In Dresser, the court adopted the standard for conspicuousness of documents contained in the Uniform Commercial Code for warranty agreements. Under this standard, an indemnity clause or release agreement is considered conspicuous "... when a reasonable person against whom the clause is to operate ought to have noticed it." Applying this standard, the Dresser court held that a release agreement contained in Dresser Industries' contract did not meet the conspicuousness standard because it was located on the back of the contract in a series of eighteen numbered paragraphs without headings or contrasting type. The court concluded that the release paragraphs were not conspicuous, and therefore, were unenforceable under Texas law. See also U.S. Rentals, Inc. v. Mundy Service Corp., 901 S.W.2d 789, 792 (Tex. App.--Houston [14th Dist.] 1995; writ denied) (finding that an indemnity agreement did not meet the "conspicuousness" requirement; the provision was the seventh of fifteen unrelated provisions set forth on the back of a written contract, and the heading and text of all fifteen provisions were printed in the same respective sizes and types). The Dresser court noted that a printed heading in capitals is considered conspicuous and language in the body of a form is conspicuous if it is in larger type or other contrasting type or color.
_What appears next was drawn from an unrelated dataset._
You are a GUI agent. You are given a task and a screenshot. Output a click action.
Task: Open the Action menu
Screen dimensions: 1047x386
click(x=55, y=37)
Notably, the Dresser court recognized an exception to the "conspicuousness" requirement, if the indemnitee establishes that the indemnitor possessed actual notice or knowledge of the indemnity agreement. Dresser, 853 S.W.2d at 508, fn. 2. Therefore, if the indemnitor is aware of the indemnity agreement at the time it executes the pertinent contract, the "conspicuousness" test is not applicable. See, e.g., McGehee v. Certainteed Corp., 101 F.3d 1078 (5th Cir. 1996) (holding that indemnity provision in contract did not comply with "conspicuousness" standard; however, fact question existed as to whether indemnitor had actual knowledge of indemnity agreement, precluding summary judgment in favor of indemnitor).
The Dresser court, and many opinions since Dresser, also referred to definition of "conspicuous" found in the Uniform Commercial Code and TEX. BUS. & COM. CODE ANN. [section]
(10) "Conspicuous," with reference to a term, means so written, displayed, or presented that a reasonable person against which it is to operate ought to have noticed it. Whether a term is "conspicuous" or not is a decision for the court. Conspicuous terms include the following: (A) a heading in capitals equal to or greater in size than the surrounding text, or in contrasting type, font, or color to the surrounding text of the same or lesser size; and (B) language in the body of a record or display in larger type than the surrounding text, or in contrasting type, font, or color to the surrounding text of the same size, or set off from surrounding text of the same size by symbols or other marks that call attention to the language.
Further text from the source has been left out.